TEXT SEGMENT:
---------------

Listed Building – Grade II
- Official name: Premises occupied by Lloyds Bank
- Designated: 22 September 1971
- Reference no.: 1298984

= Corn Exchange, Beccles =

Commercial building in Beccles, Suffolk, England

The Corn Exchange is a commercial building in Exchange Square in Beccles, Suffolk, England. The structure, which is now used as a branch of Lloyds Bank, is a Grade II listed building.

==History==
The building was commissioned a local landowner, Robert Rede: the Redes were a prominent family in the town who had become the lords of the manor following dissolution of the monasteries in the 16th century. He acquired the site in 1794 and arranged for a private dwelling to be erected there in 1810. The property was acquired by an actor and theatre manager, David Fischer, in 1819, as part of a project to establish a chain of theatres across East Anglia. Fisher converted the property into two residential units and a theatre which opened as the "New Play House" later that year.

The design involved a symmetrical main frontage of seven bays facing onto Sheepgate. On the ground floor, there were two centrally-placed doorways, giving access to the two residential units, both flanked by pilasters supporting entablatures decorated with triglyphs and surmounted by cornices. There were three bays to the left and two bays to the right, all fenestrated on the ground floor by round headed windows with architraves. The first floor was fenestrated by sash windows with window sills and cornices supported by brackets, and the second floor was fenestrated by segmentally headed windows with architraves and keystones. At roof level, there was a modillioned cornice and a hipped roof.

---------------

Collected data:
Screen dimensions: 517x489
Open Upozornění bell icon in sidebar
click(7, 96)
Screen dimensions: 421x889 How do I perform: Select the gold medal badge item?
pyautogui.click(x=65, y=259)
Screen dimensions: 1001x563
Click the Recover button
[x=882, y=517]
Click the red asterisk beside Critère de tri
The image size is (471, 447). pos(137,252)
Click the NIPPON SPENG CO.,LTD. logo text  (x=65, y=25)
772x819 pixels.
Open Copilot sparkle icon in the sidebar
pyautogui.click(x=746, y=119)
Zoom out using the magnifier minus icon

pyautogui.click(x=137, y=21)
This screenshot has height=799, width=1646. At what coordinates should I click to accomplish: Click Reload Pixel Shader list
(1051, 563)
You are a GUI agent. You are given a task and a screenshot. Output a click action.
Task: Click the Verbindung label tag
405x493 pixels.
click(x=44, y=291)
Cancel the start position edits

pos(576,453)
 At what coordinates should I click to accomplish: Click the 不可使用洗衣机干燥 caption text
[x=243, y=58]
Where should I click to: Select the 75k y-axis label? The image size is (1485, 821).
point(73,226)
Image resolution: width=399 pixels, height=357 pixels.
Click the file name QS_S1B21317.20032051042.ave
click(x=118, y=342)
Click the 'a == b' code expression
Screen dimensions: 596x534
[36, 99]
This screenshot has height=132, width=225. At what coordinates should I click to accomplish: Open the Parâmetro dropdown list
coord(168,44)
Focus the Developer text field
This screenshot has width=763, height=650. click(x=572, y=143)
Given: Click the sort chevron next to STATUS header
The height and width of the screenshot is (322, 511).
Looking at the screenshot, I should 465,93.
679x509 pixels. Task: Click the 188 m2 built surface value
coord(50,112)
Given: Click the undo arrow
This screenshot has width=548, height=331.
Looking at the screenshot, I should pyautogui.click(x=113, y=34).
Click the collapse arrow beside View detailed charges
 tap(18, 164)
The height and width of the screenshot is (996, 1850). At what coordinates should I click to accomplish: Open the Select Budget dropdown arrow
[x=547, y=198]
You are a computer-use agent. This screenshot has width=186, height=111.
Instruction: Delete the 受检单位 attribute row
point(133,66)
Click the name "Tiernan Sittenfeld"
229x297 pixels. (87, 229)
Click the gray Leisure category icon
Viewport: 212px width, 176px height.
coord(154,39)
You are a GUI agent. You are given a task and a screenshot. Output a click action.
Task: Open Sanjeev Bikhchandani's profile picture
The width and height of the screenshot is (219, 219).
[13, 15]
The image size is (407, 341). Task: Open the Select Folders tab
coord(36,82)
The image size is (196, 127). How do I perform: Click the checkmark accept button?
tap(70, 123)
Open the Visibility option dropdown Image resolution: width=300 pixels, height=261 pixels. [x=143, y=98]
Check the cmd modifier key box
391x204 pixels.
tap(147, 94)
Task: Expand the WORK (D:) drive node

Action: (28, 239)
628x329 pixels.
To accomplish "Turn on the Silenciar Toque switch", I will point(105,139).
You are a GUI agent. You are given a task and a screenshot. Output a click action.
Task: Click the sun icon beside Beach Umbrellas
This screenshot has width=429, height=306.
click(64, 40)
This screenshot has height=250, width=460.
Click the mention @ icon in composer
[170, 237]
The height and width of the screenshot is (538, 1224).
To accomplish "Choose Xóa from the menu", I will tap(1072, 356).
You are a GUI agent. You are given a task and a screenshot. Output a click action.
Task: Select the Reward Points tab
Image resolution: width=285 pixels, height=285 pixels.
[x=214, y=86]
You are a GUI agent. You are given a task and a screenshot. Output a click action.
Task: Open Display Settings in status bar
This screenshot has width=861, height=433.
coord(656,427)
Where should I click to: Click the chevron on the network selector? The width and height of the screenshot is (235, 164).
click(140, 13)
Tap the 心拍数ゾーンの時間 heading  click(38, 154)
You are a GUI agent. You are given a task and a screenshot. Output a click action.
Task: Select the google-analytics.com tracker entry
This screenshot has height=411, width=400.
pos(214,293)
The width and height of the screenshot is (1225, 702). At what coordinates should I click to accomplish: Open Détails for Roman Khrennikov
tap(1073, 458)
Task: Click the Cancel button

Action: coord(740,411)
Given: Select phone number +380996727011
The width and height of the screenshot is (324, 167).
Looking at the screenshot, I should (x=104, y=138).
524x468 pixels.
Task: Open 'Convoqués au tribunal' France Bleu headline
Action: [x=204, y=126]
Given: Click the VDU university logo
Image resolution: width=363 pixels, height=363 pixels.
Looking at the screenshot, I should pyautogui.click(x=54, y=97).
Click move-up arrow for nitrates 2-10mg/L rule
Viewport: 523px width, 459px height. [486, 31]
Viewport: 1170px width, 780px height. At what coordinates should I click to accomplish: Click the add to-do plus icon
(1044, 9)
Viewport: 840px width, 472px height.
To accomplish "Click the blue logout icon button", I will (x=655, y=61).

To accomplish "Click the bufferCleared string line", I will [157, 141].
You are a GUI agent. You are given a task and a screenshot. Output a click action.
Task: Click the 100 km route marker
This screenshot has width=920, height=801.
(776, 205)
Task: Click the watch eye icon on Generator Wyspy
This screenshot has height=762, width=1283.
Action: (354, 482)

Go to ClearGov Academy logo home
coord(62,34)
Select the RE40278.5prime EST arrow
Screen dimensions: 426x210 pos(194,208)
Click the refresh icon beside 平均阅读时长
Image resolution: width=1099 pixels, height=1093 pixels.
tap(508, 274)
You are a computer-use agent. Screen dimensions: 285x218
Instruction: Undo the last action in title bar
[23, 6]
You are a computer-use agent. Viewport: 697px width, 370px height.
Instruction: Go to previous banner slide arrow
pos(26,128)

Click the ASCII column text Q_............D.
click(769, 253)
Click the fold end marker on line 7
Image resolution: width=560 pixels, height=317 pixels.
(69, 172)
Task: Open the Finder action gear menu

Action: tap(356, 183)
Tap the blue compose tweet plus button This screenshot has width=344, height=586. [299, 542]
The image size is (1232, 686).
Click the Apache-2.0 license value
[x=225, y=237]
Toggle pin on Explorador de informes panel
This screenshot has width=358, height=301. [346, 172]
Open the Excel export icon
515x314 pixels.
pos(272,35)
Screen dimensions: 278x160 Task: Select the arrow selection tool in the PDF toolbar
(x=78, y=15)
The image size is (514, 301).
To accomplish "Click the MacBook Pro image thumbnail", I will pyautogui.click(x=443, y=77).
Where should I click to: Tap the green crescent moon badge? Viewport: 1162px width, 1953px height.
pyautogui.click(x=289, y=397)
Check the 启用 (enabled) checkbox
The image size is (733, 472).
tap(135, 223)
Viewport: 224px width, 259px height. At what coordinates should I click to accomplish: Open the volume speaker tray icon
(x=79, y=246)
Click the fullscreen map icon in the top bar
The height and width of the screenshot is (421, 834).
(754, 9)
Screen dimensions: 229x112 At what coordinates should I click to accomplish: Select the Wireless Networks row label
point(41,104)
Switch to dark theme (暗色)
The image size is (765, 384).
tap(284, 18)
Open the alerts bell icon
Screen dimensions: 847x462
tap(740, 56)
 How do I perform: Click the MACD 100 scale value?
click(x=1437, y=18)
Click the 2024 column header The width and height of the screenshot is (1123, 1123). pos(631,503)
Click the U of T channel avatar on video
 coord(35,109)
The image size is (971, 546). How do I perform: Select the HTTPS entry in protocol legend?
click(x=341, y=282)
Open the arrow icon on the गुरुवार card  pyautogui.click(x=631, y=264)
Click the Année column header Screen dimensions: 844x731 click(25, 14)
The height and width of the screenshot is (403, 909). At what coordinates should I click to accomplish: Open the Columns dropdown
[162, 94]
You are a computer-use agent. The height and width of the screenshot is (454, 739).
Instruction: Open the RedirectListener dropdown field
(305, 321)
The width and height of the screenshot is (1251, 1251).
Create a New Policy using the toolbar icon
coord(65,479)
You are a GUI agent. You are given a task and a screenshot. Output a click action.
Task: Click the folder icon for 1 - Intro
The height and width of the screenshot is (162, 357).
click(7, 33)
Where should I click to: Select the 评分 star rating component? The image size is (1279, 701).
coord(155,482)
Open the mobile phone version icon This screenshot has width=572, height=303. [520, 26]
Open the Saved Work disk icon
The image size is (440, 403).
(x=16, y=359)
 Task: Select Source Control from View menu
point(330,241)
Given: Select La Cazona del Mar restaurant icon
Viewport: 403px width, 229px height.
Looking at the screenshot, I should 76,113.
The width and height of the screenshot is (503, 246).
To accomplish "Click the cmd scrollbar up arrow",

---------------

INSTRUCTIONS:
1. Translate this sentence from the Corn Exchange text into Spanish: "At roof level, there was a modillioned cornice and a hipped roof."
2. Continue the text on the Corn Exchange in Beccles from its last sentence.

YOUR RESPONSES:
1. A nivel del tejado, había una cornisa con modillones y un tejado a cuatro aguas.

2.
After Fisher died in 1832, the property continued to operate as a theatre until the building was auctioned in June 1844: it was acquired by Edward Lock of Hoddesdon in Hertfordshire who converted it into a corn exchange. He removed the theatre fittings and demolished the internal walls to create one large room for corn merchants to conduct their trade. The trading room was 63 feet long and 34 feet wide.

The building was also used for public events: speakers included two members of parliament, Jasper More and Clare Sewell Read, who addressed a meeting of farmers, who were concerned about the Malt tax and the Game laws, in January 1867. The use of the building as a corn exchange declined significantly in the wake of the Great Depression of British Agriculture in the late 19th century. The property was occupied by Capital and Counties Bank in 1907, and then by Lloyds Bank, after Capital and Counties Bank was acquired by Lloyds Bank in 1918.